They fumbled through an on-again, off-again relationship in which Foley endured both physical and emotional abuse because she “didn’t think anyone else wanted” her.

The two of them were sitting at a Waffle House sometime in 2006, when things finally came to a head.

“He slapped me so hard, the print of his hand was on my face,” she said. “I asked God to give me the strength to leave and he did.”

Over the next few weeks, she gathered her belongings. One morning, while he slept, Foley carried two big suitcases stuffed with clothes and CDs, the only things she owned, to her car and drove away.

“The windows fogged up; I was so scared,” she said. “When he discovered I was gone, he called me 70 times.”

But this time was different. No matter how many times he might say he was sorry, Foley was done.

She moved in with a sister in Atlanta and soon thereafter landed her first teaching job with the Clayton County School District.

Colleagues suggested she pursue a master’s degree, and three years later, she completed an accelerated program at Troy University.
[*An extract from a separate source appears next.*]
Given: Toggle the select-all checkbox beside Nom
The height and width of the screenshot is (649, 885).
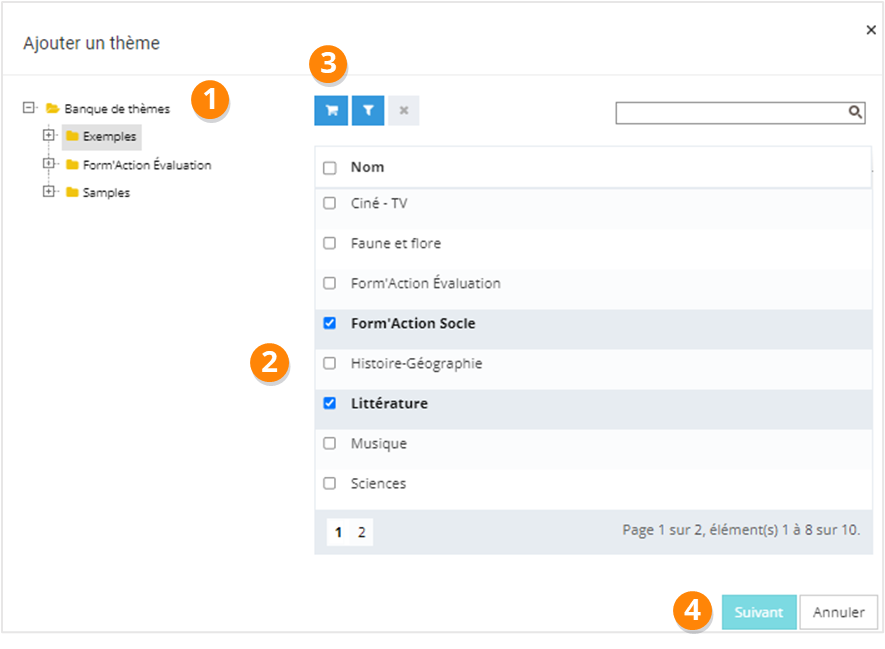Looking at the screenshot, I should pos(330,168).
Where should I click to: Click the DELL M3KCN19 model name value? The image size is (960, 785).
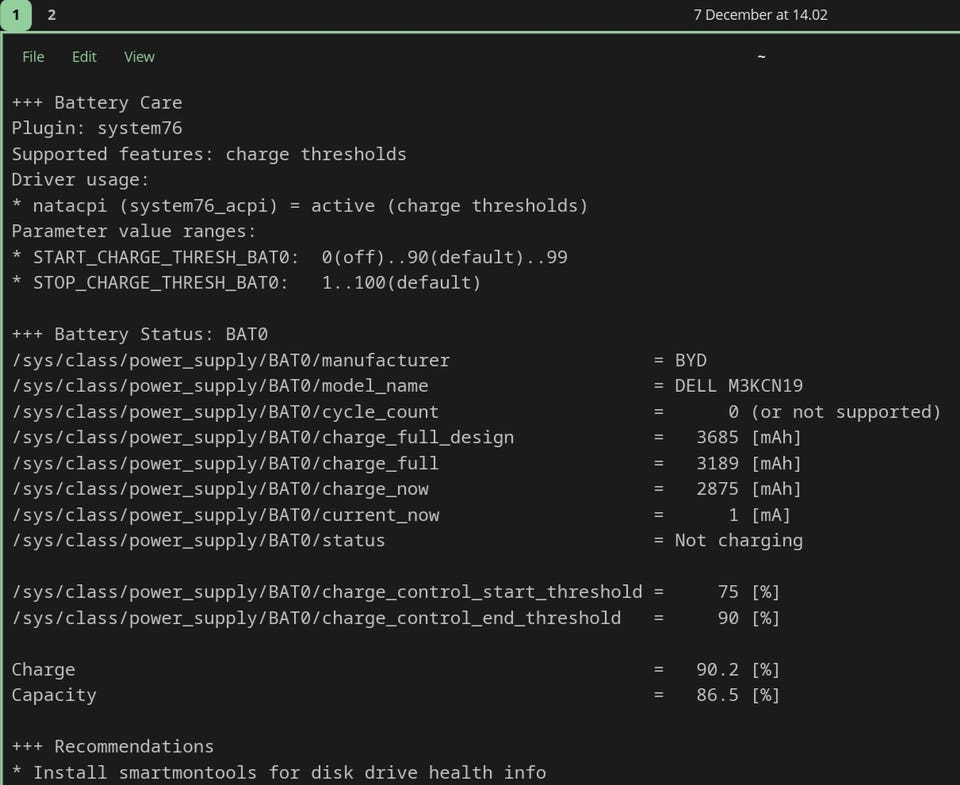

Then, in 2015, she graduated from Walden University, becoming Dr. Avis Foley.

Today Foley is an instructional coach in the DeKalb County School District.

When she isn’t speaking, writing or teaching, she is looking for ways to inspire others to live their best lives.

There’s a saying that “life is hard and then you die.”

Foley’s had a hard life, but hopefully she’s got a lot of living ahead of her. She certainly has a lot to teach us about perseverance.

“Here’s what I hope people will learn from my story,” she told me. “All of these things that have happened to me are all just small testaments to the woman that I have become. I represent a brand of triumph, not tragedy. Pain in the process will propel you towards your purpose.”